:: Data to use ::
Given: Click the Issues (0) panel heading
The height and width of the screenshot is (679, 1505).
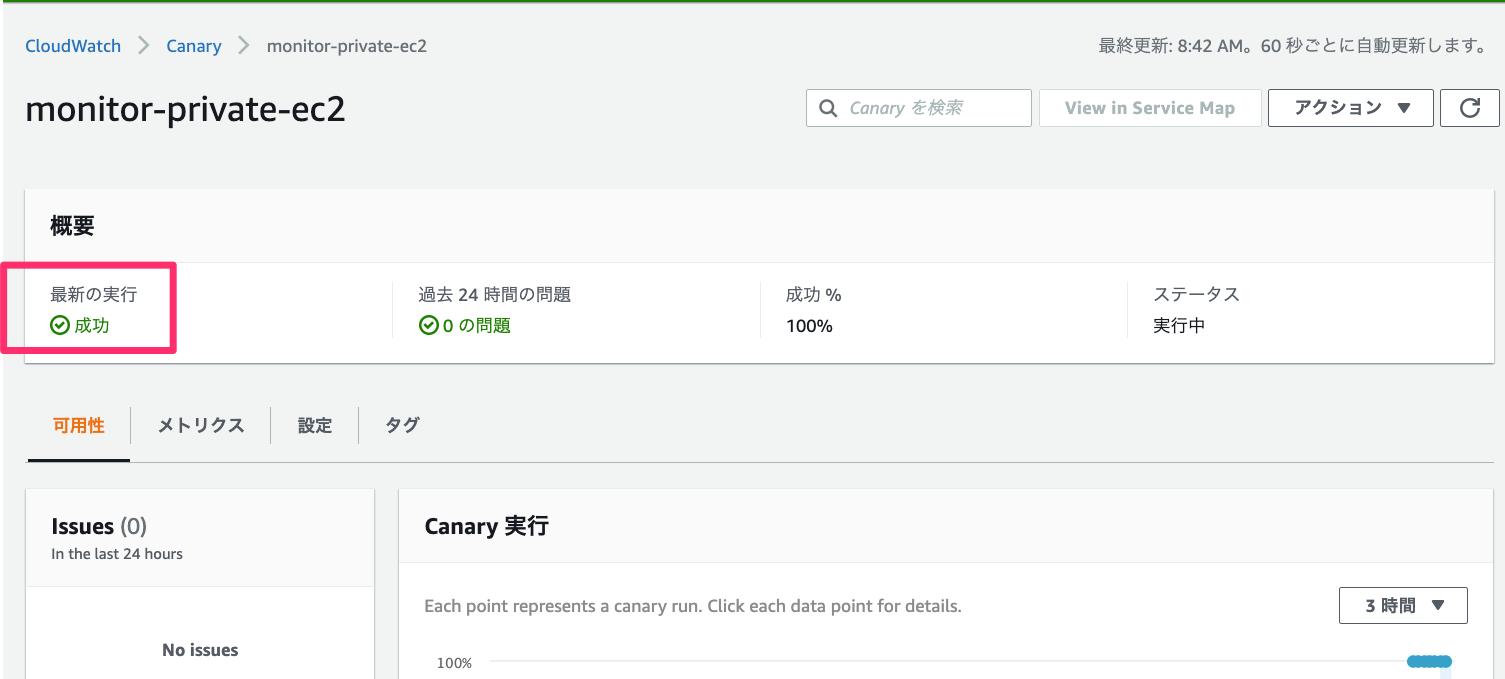Looking at the screenshot, I should point(99,526).
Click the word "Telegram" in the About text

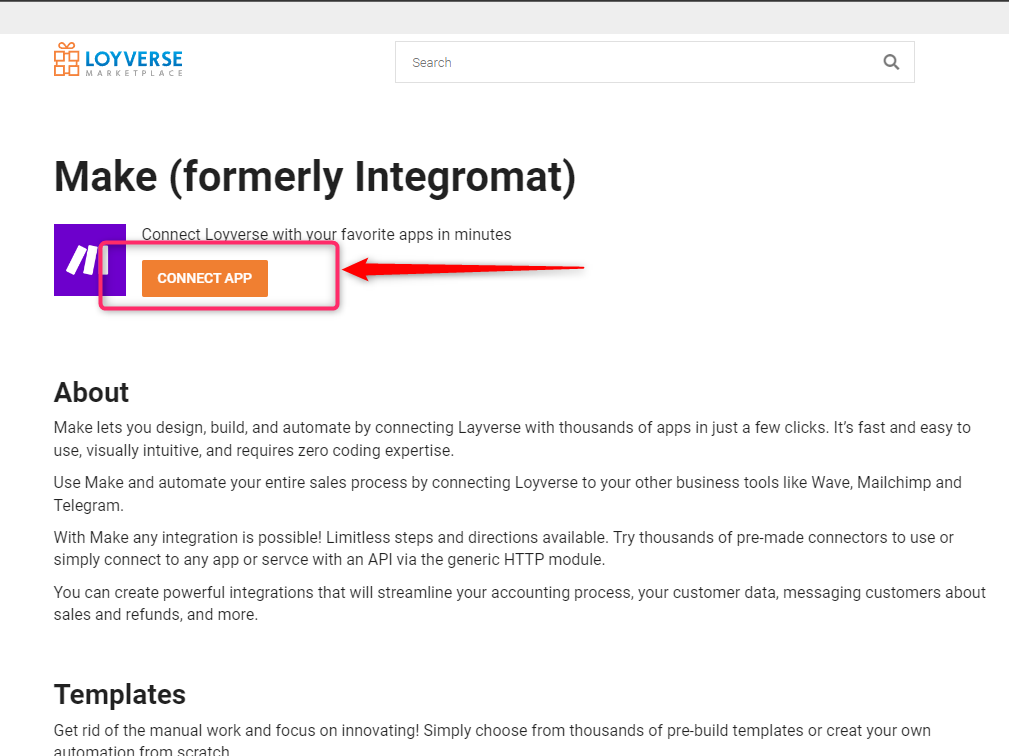(x=86, y=504)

:: The task ::
The reply should hold every line of the records unchanged and no pictures.

:: Output of the task ::
Given: Click the Issues (0) panel heading
The height and width of the screenshot is (679, 1505).
Looking at the screenshot, I should point(99,526).
Click the word "Telegram" in the About text

(x=86, y=504)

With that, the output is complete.